**RAW DATA:**
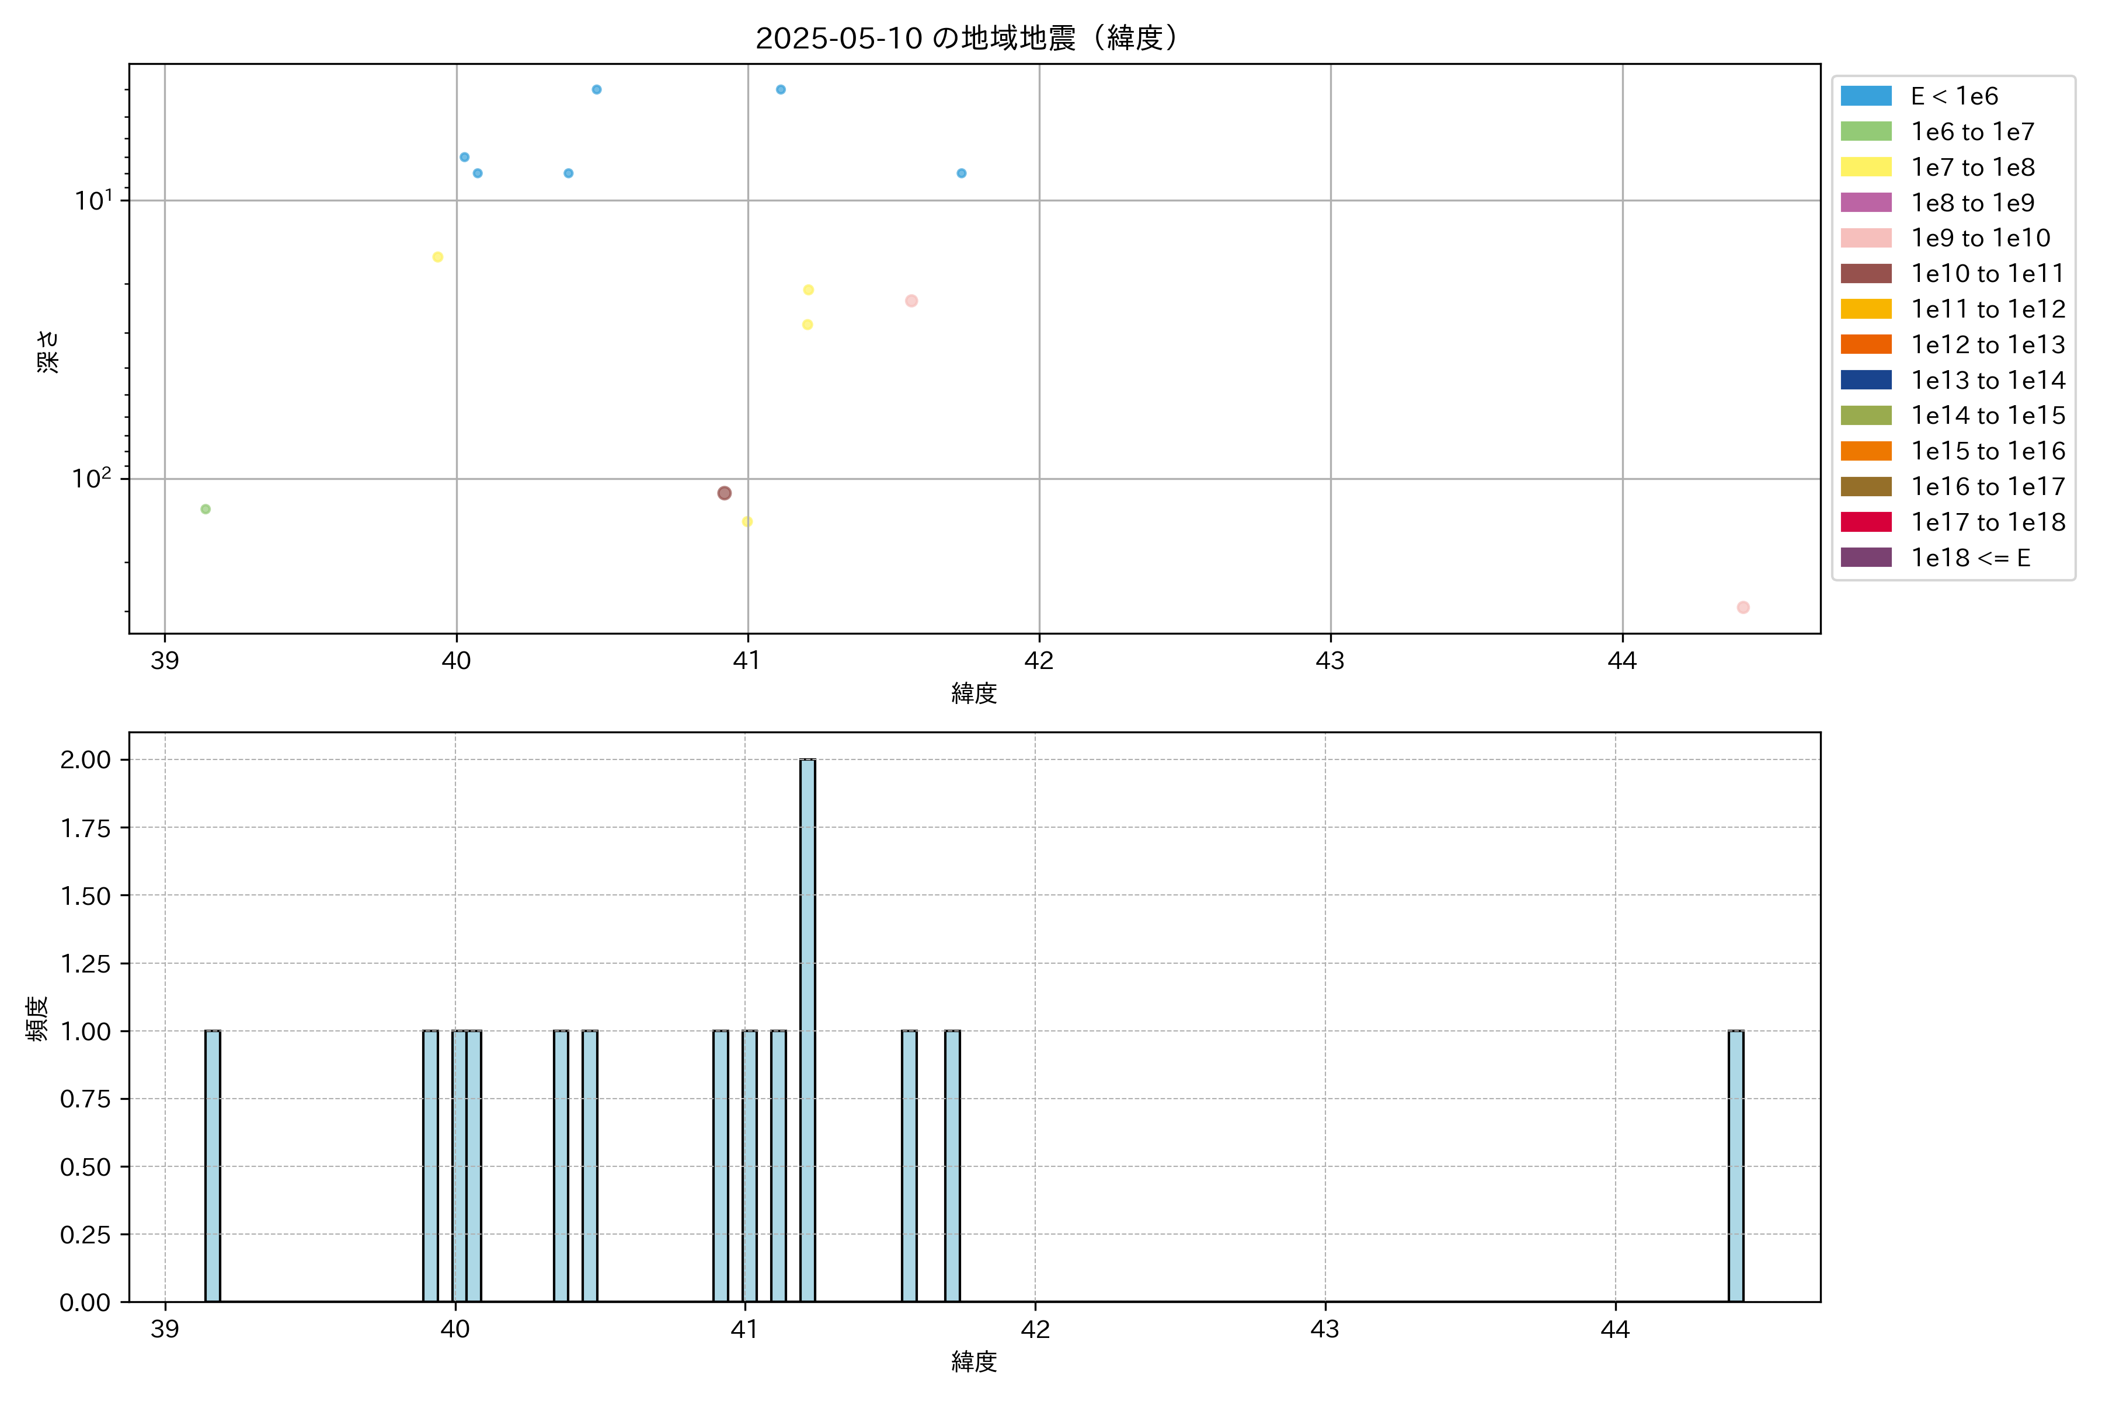Screen dimensions: 2102x1401
Task: Click the pink point near latitude 41.5
Action: pyautogui.click(x=911, y=301)
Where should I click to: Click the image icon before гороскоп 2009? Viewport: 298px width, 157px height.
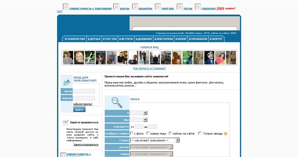[198, 7]
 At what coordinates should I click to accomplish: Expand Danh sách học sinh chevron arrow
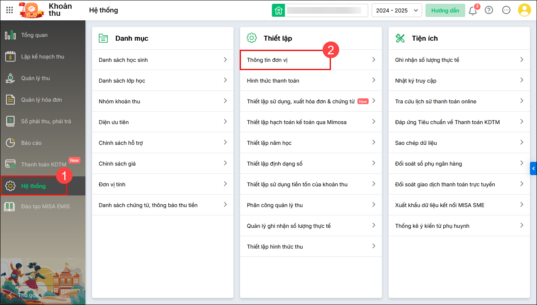click(225, 60)
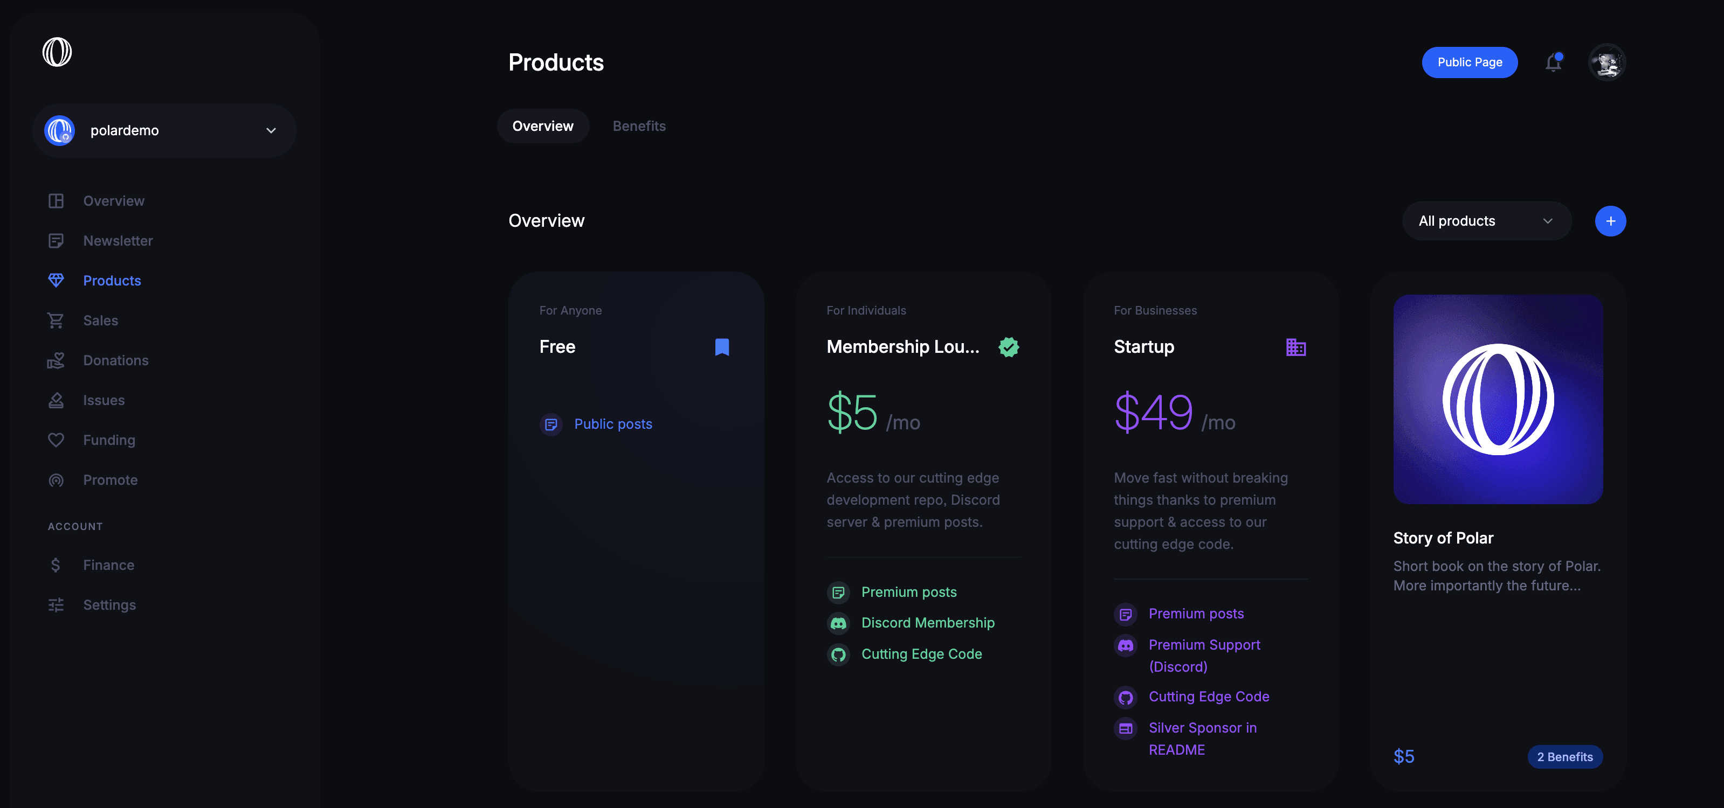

**THE REQUEST:** Render the lines above as a Markdown table with the columns Row and Line. Number each line in order, skip blank lines, and leave the pictures out.

**SOLUTION:**
| Row | Line |
|---|---|
| 1 | Screen dimensions: 2102x1401 |
| 2 | Task: Click the pink point near latitude 41.5 |
| 3 | Action: pyautogui.click(x=911, y=301) |
| 4 | Where should I click to: Click the image icon before гороскоп 2009? Viewport: 298px width, 157px height. |
| 5 | [198, 7] |
| 6 |  At what coordinates should I click to accomplish: Expand Danh sách học sinh chevron arrow |
| 7 | click(225, 60) |